Your objective> Begin at the line holding "Instruction: Open the" and set down exactly each line through the last one below, omitting pictures. Include nothing else.

Collected data entries
· · · · · · ·

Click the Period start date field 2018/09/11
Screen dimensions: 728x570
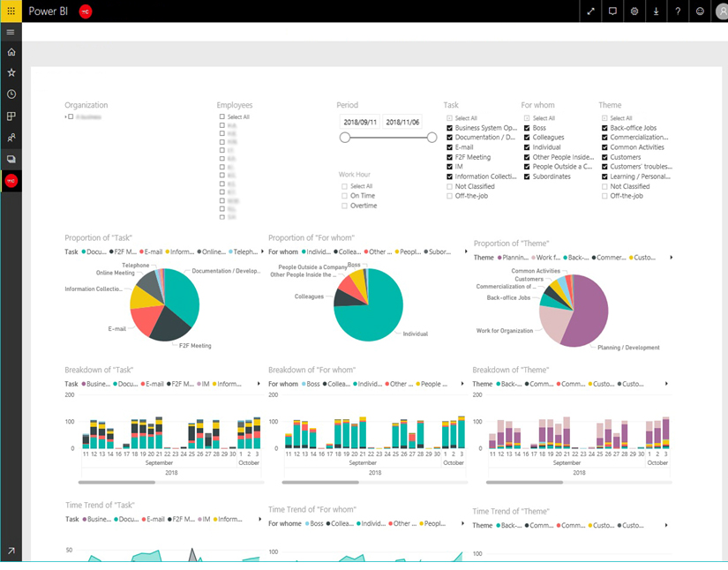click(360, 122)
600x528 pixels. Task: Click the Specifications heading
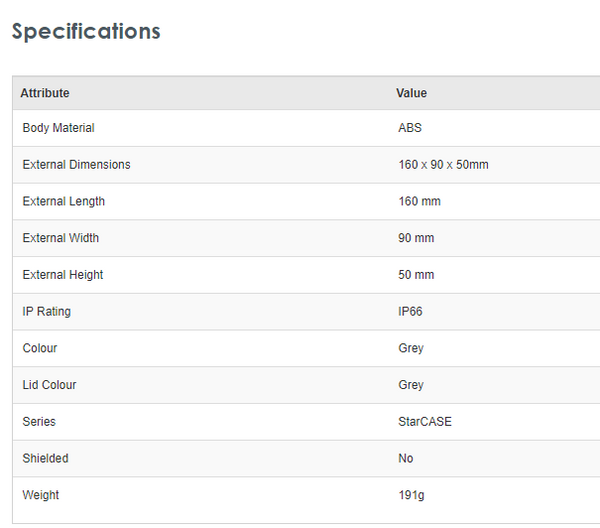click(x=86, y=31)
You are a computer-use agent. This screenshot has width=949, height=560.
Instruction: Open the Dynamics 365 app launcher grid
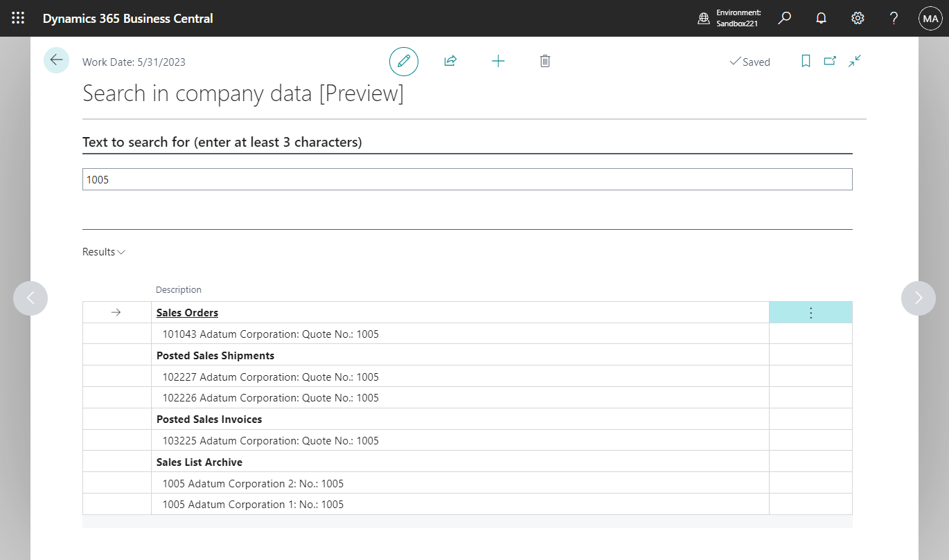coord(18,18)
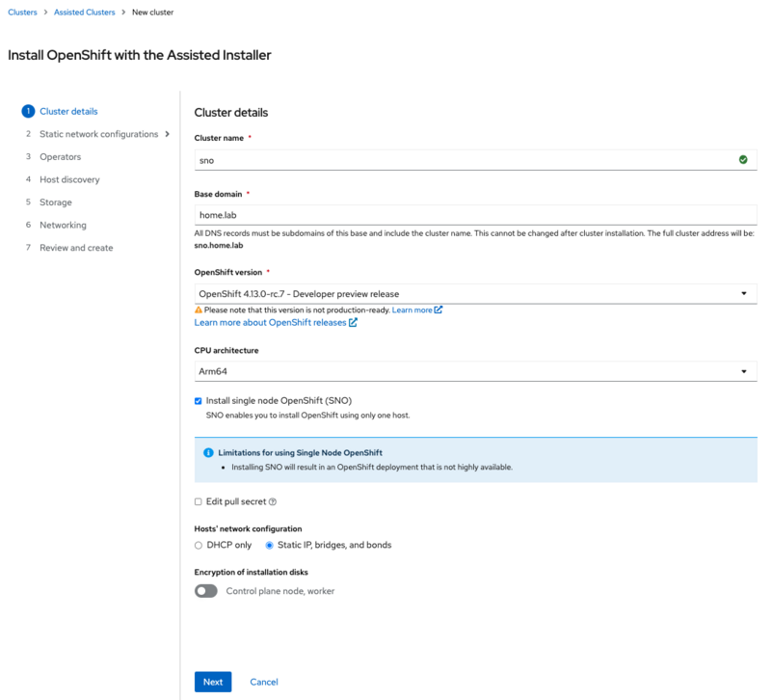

· · · · · · ·

Answer to this problem>
Instruction: Open the Dynamics 365 app launcher grid
coord(18,18)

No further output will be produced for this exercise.